What the task requires - The lines from the one containing "Click the Arcane Painel do Psicólogo title" through the last one in the data: please copy those exactly, and only those, without the pictures.

Pixel coordinate grounding data
*** Begin section ***
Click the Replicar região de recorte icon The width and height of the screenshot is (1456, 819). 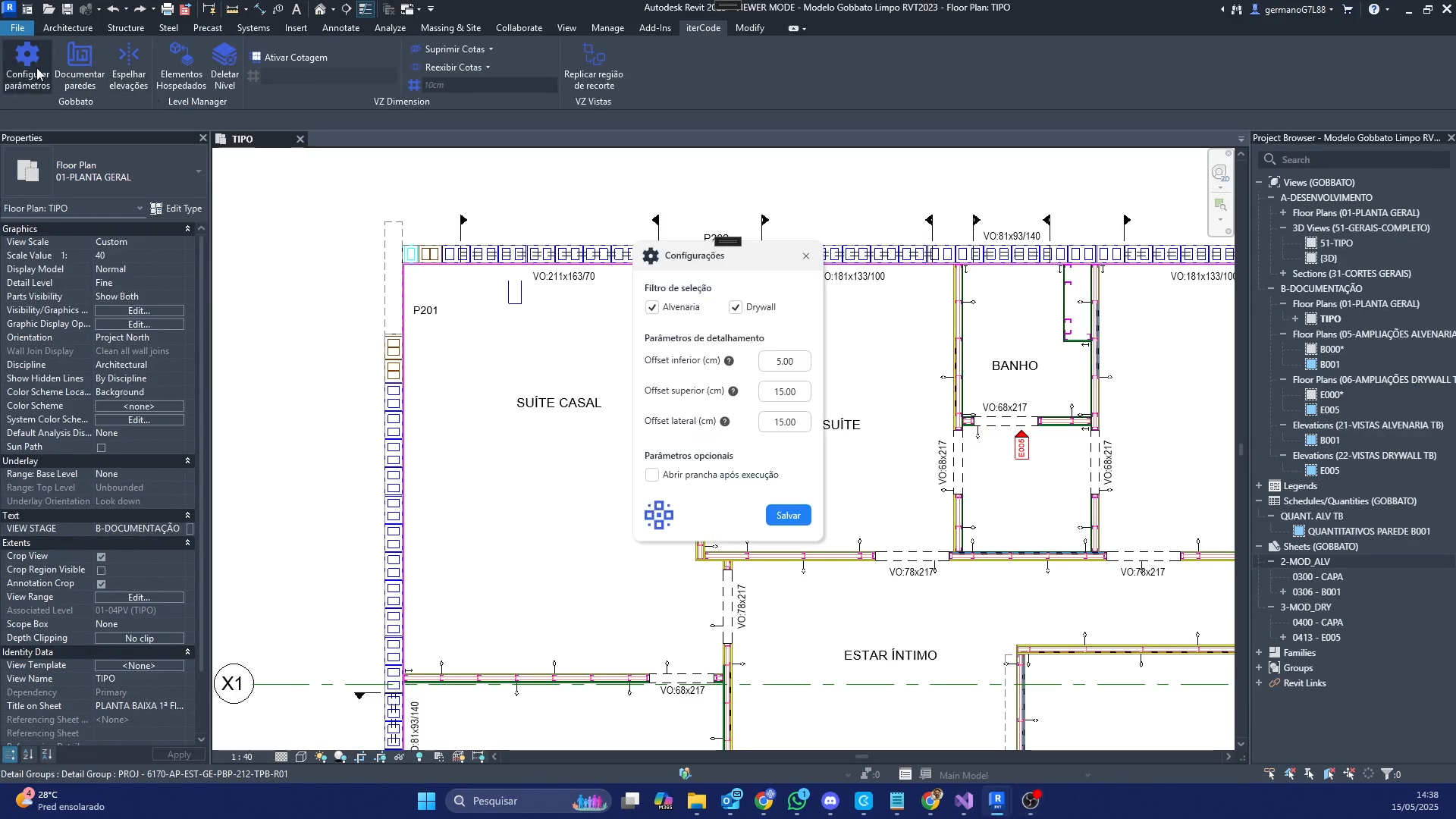click(593, 66)
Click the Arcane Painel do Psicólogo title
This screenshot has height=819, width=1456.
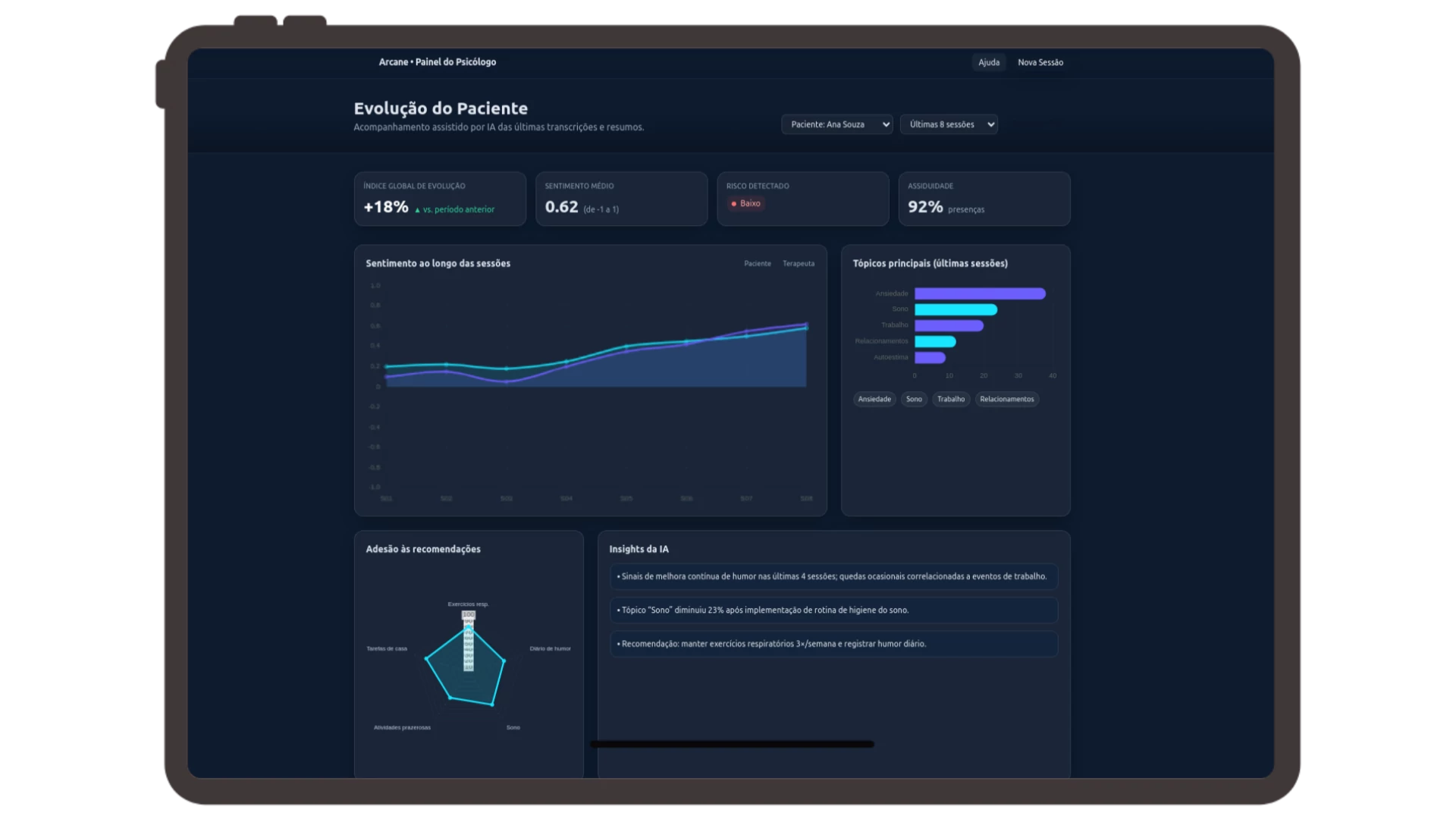pyautogui.click(x=437, y=62)
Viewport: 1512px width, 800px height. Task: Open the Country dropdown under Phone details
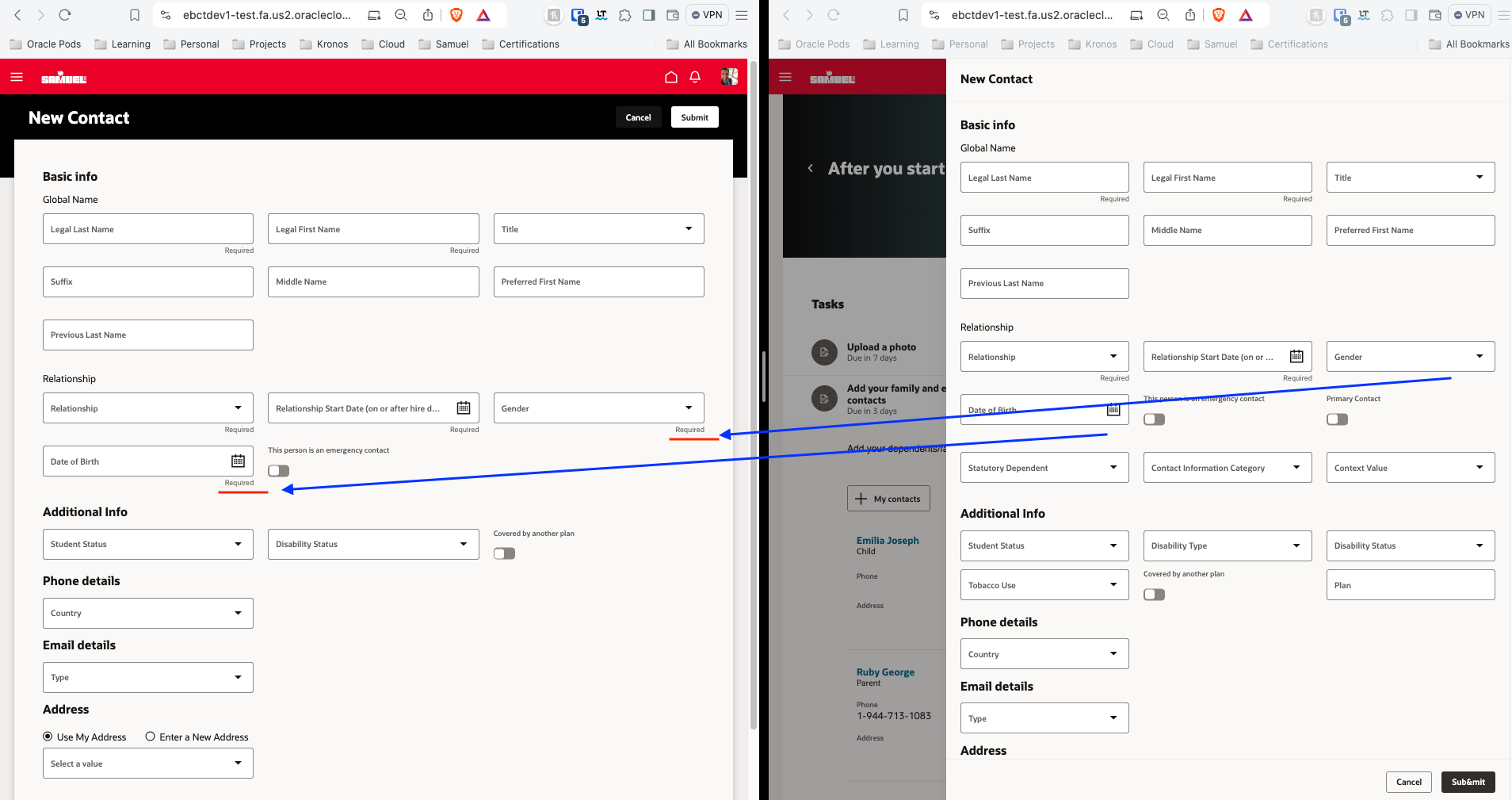point(147,612)
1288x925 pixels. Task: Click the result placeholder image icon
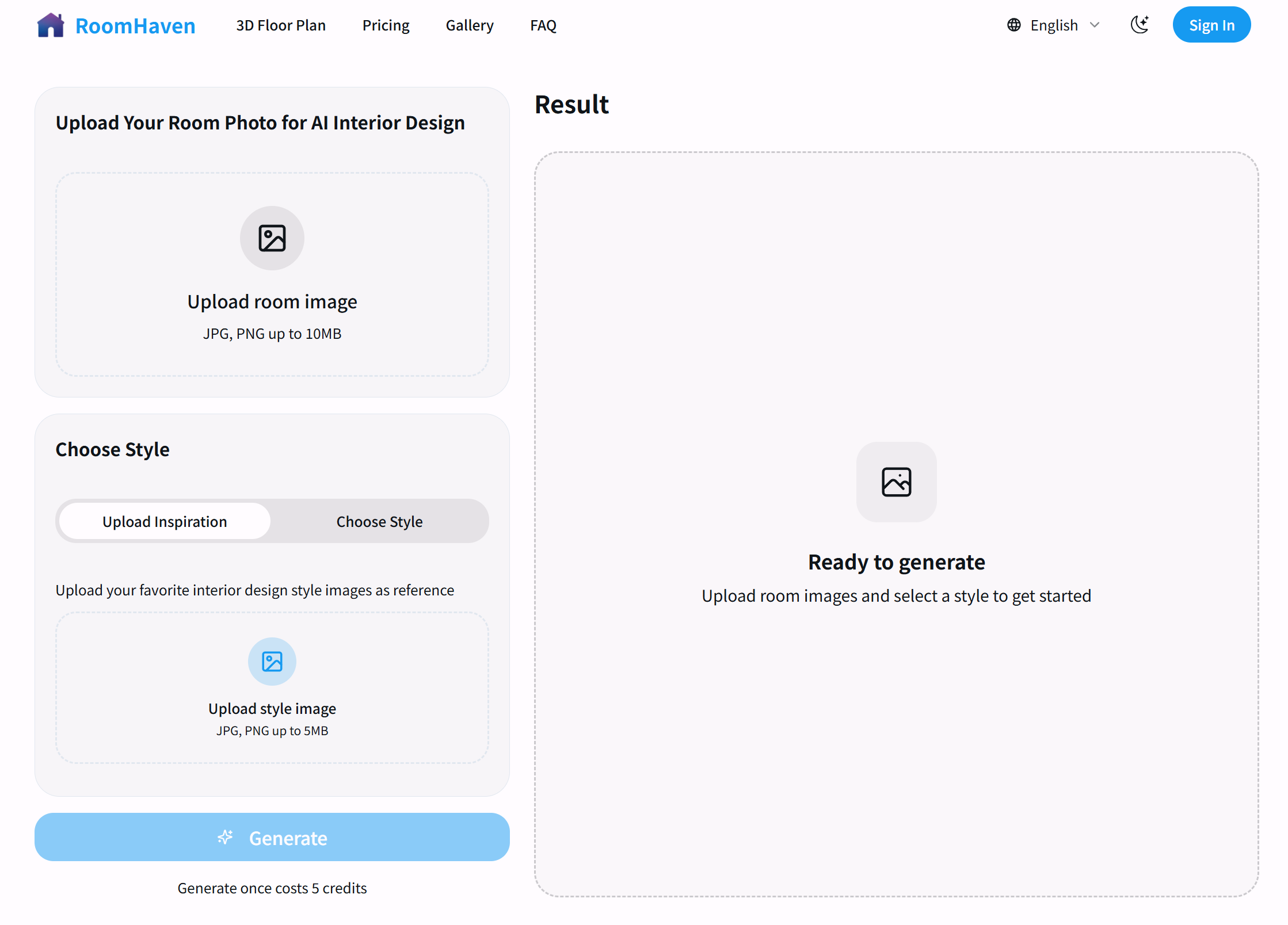[896, 482]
*** End section ***
Output for this exercise -
Click the Arcane Painel do Psicólogo title
This screenshot has height=819, width=1456.
pyautogui.click(x=437, y=62)
Viewport: 1512px width, 800px height. Task: Open the Country dropdown under Phone details
point(147,612)
1288x925 pixels. Task: Click the result placeholder image icon
[896, 482]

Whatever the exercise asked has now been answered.